# SUPPLIED DATA
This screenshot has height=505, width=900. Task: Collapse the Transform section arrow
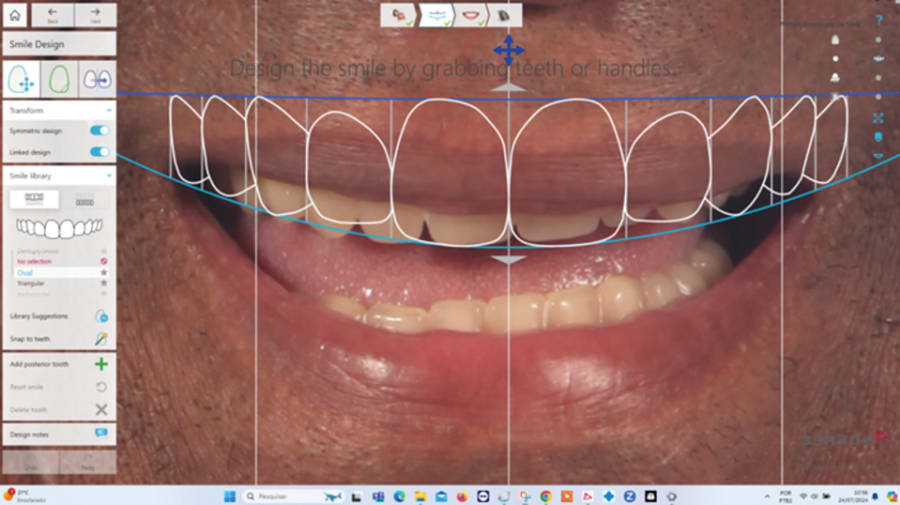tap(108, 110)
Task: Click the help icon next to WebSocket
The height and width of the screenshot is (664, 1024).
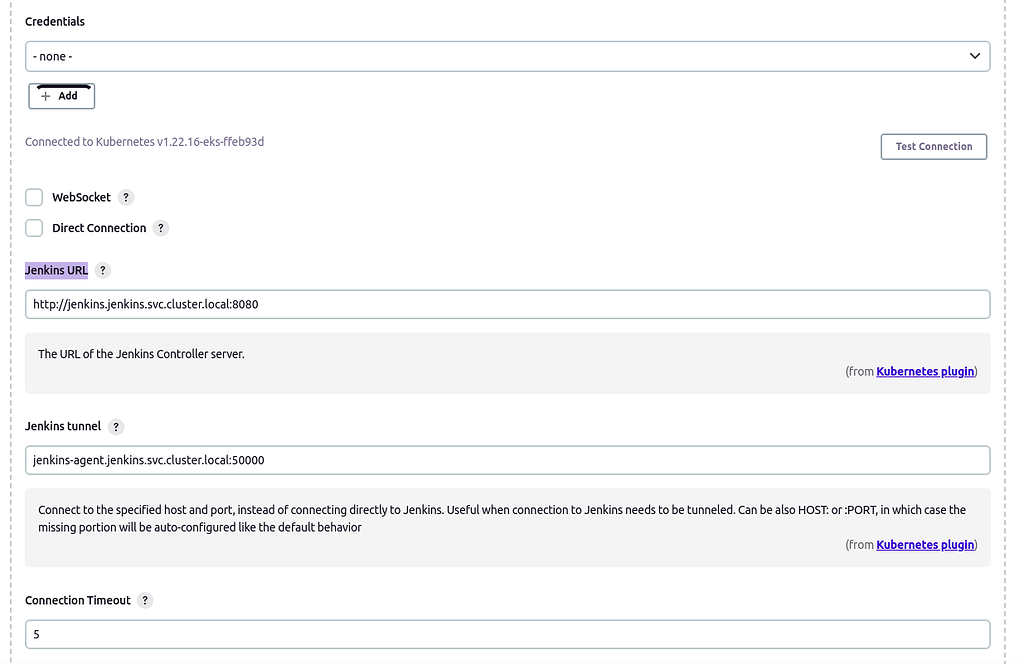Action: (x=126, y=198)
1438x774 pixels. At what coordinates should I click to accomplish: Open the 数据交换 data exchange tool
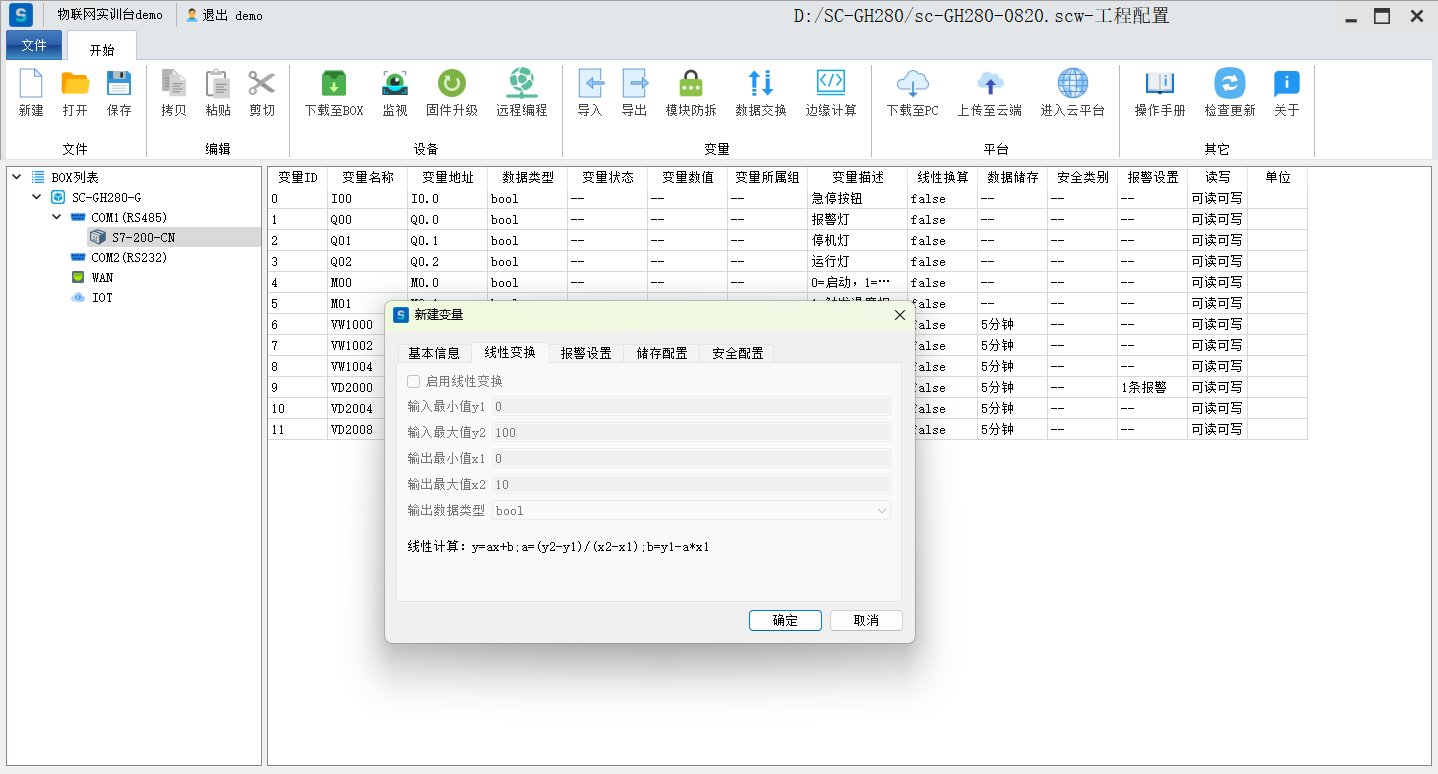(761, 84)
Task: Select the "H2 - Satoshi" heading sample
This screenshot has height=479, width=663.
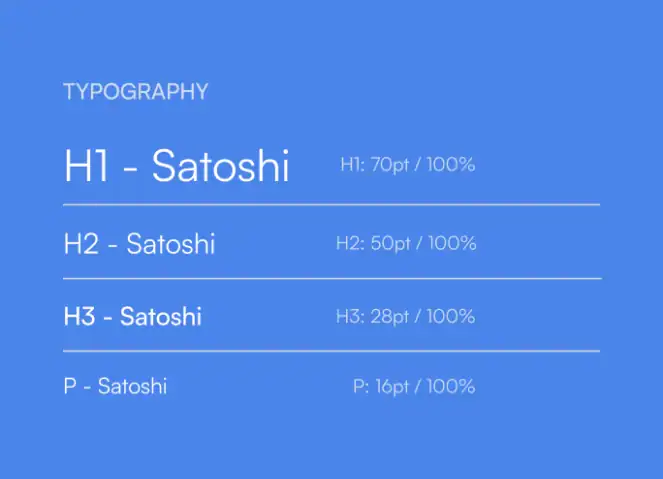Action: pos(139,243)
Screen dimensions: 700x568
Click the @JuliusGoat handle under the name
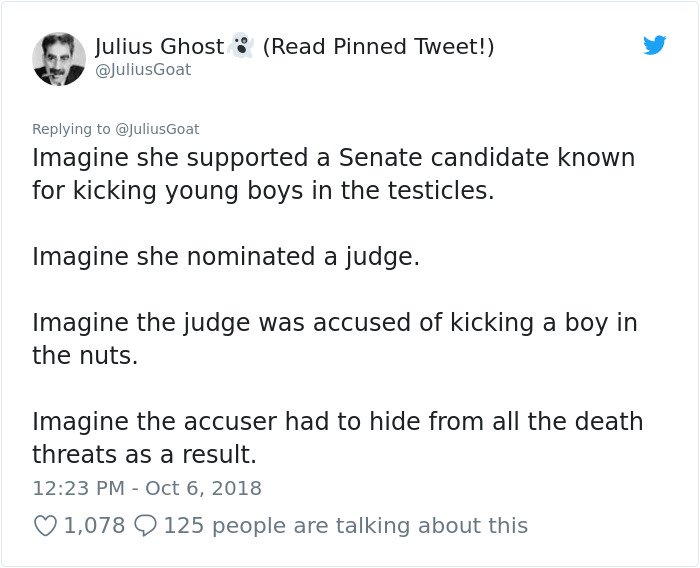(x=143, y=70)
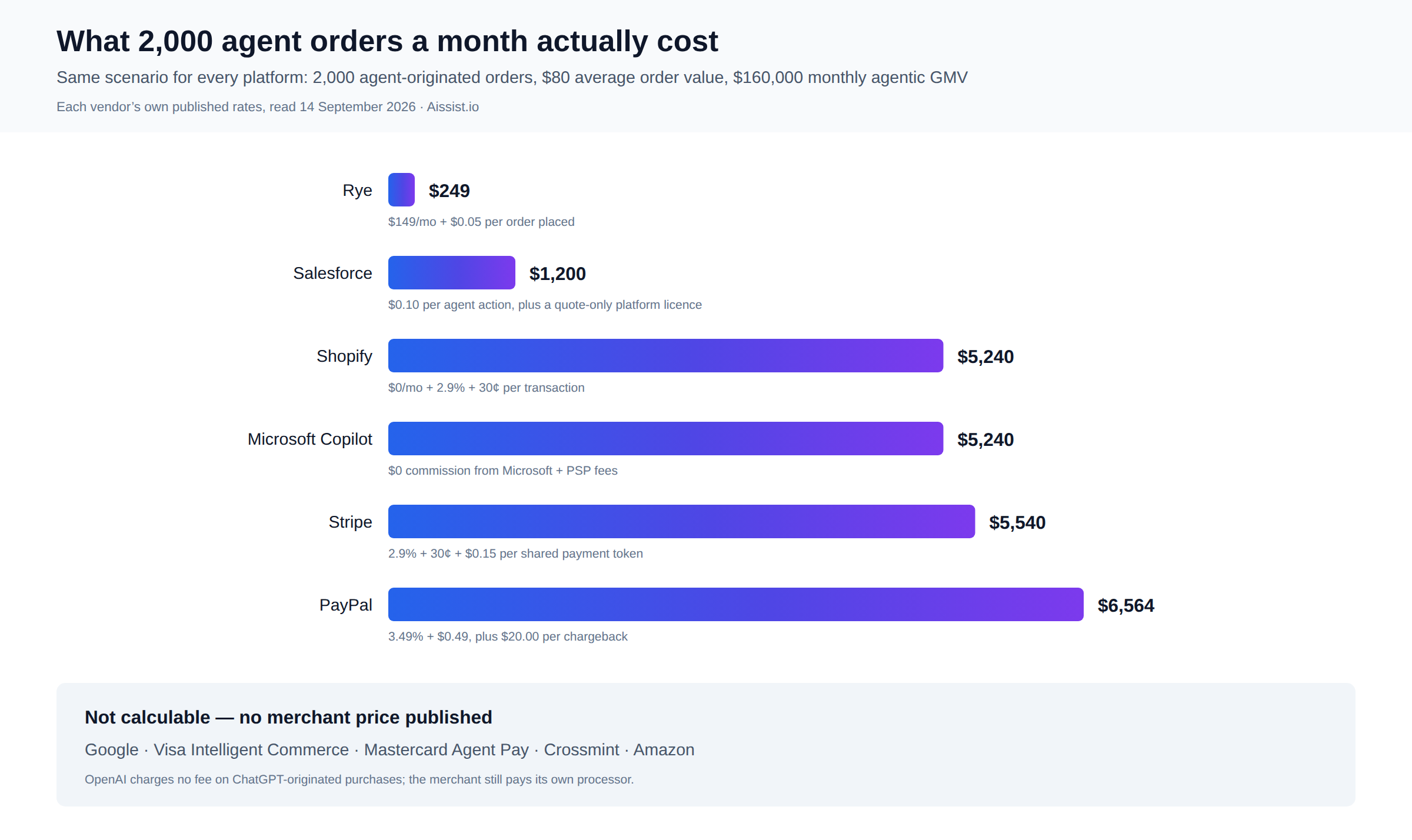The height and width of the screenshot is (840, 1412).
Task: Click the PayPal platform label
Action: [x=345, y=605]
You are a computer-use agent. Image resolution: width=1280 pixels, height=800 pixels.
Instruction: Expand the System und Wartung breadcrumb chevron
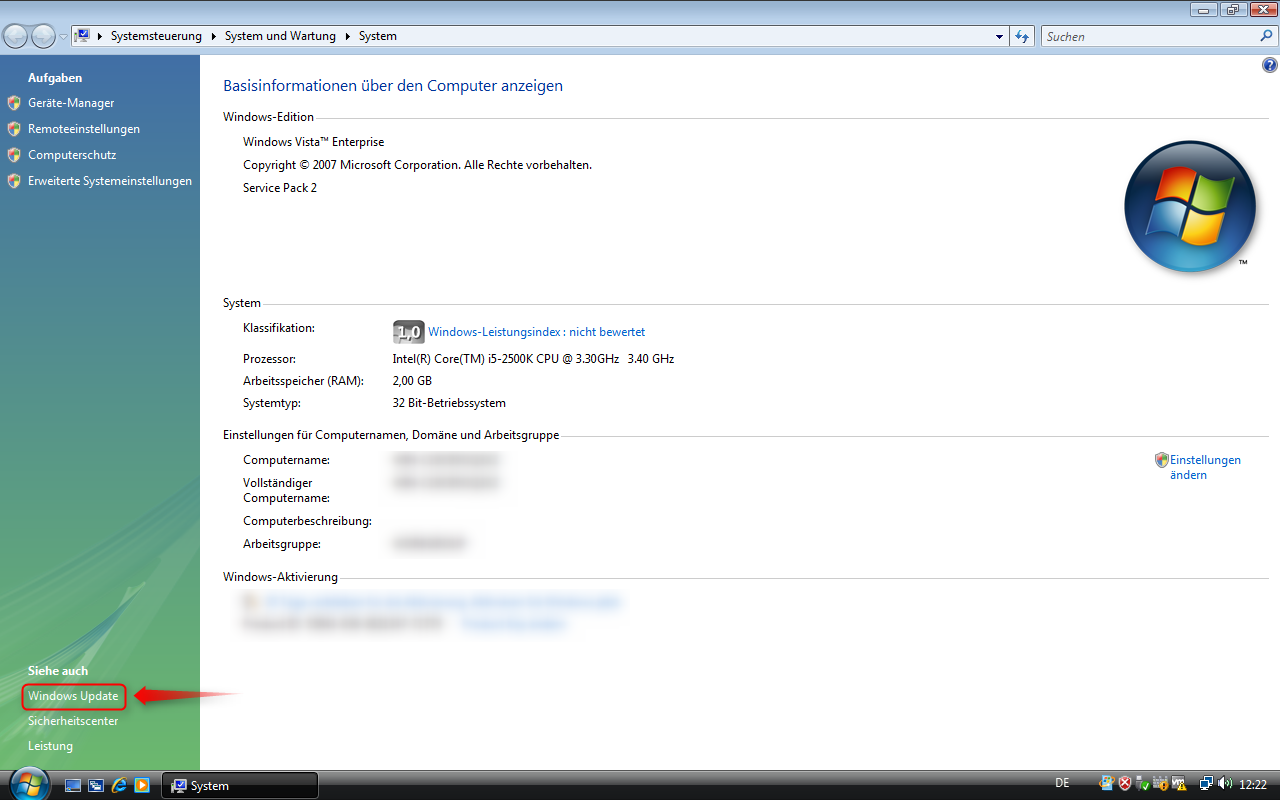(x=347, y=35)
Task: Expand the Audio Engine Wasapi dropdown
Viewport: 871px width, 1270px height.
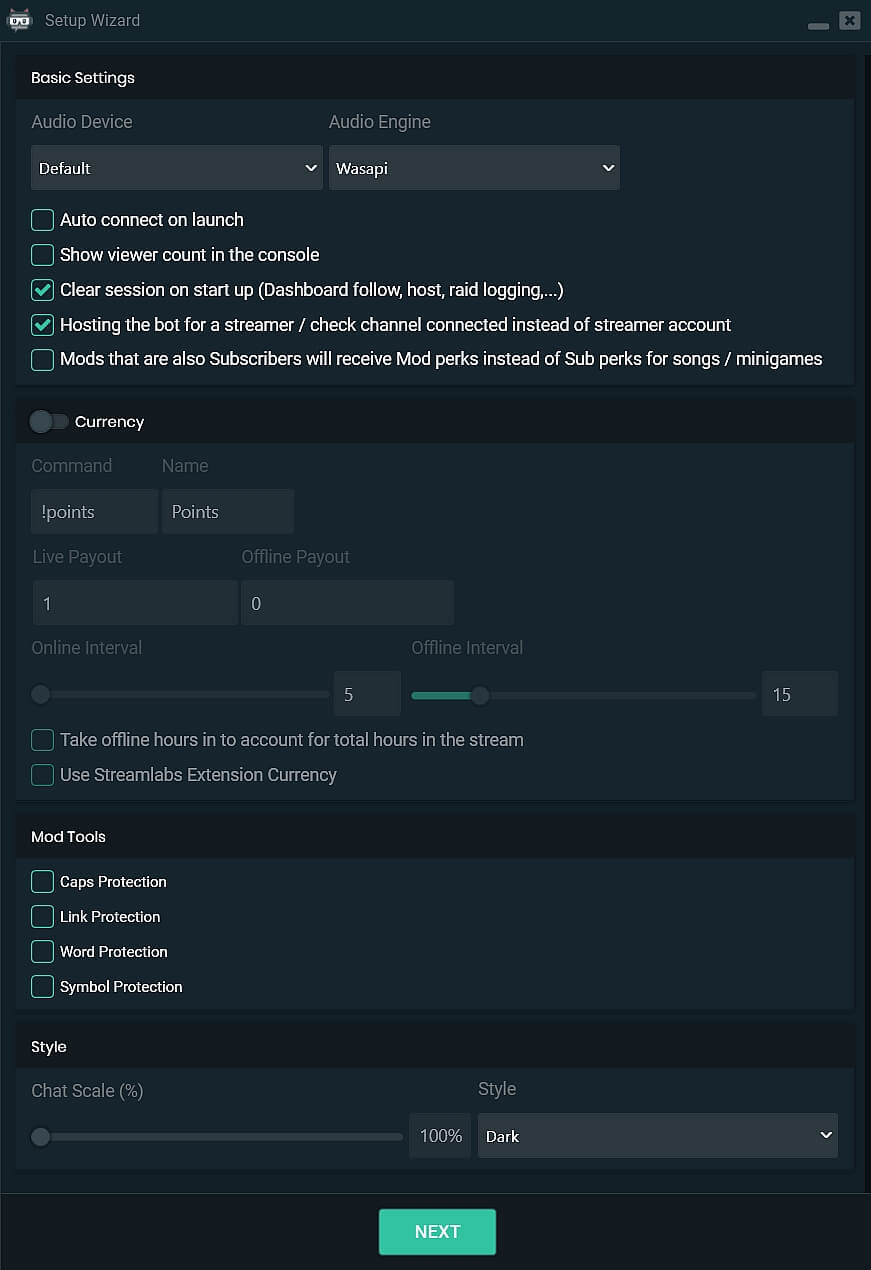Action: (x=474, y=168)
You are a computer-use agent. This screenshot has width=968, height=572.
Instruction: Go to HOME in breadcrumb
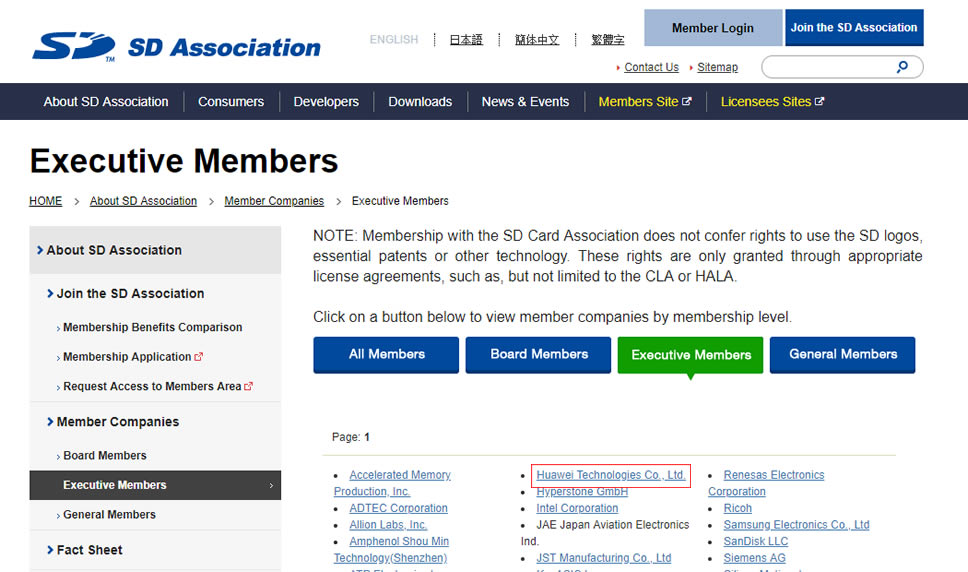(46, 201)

# TO DO
This exercise needs every entry retyped exactly, with the pictures removed.

# ANSWER TO THE EXERCISE
This screenshot has height=505, width=900. Task: Collapse the Transform section arrow
tap(108, 110)
Task: Click the help icon next to WebSocket
The height and width of the screenshot is (664, 1024).
Action: (x=126, y=198)
1438x774 pixels. At what coordinates should I click to accomplish: Open the 数据交换 data exchange tool
(761, 84)
Task: Select the "H2 - Satoshi" heading sample
This screenshot has height=479, width=663.
Action: pos(139,243)
Screen dimensions: 700x568
Click the @JuliusGoat handle under the name
(x=143, y=70)
The height and width of the screenshot is (840, 1412).
Task: Click the PayPal platform label
Action: [x=345, y=605]
You are a computer-use agent. Image resolution: width=1280 pixels, height=800 pixels.
Instruction: Expand the System und Wartung breadcrumb chevron
(x=347, y=35)
Task: Expand the Audio Engine Wasapi dropdown
Viewport: 871px width, 1270px height.
Action: (x=474, y=168)
You are a computer-use agent. This screenshot has width=968, height=572.
Instruction: Go to HOME in breadcrumb
(46, 201)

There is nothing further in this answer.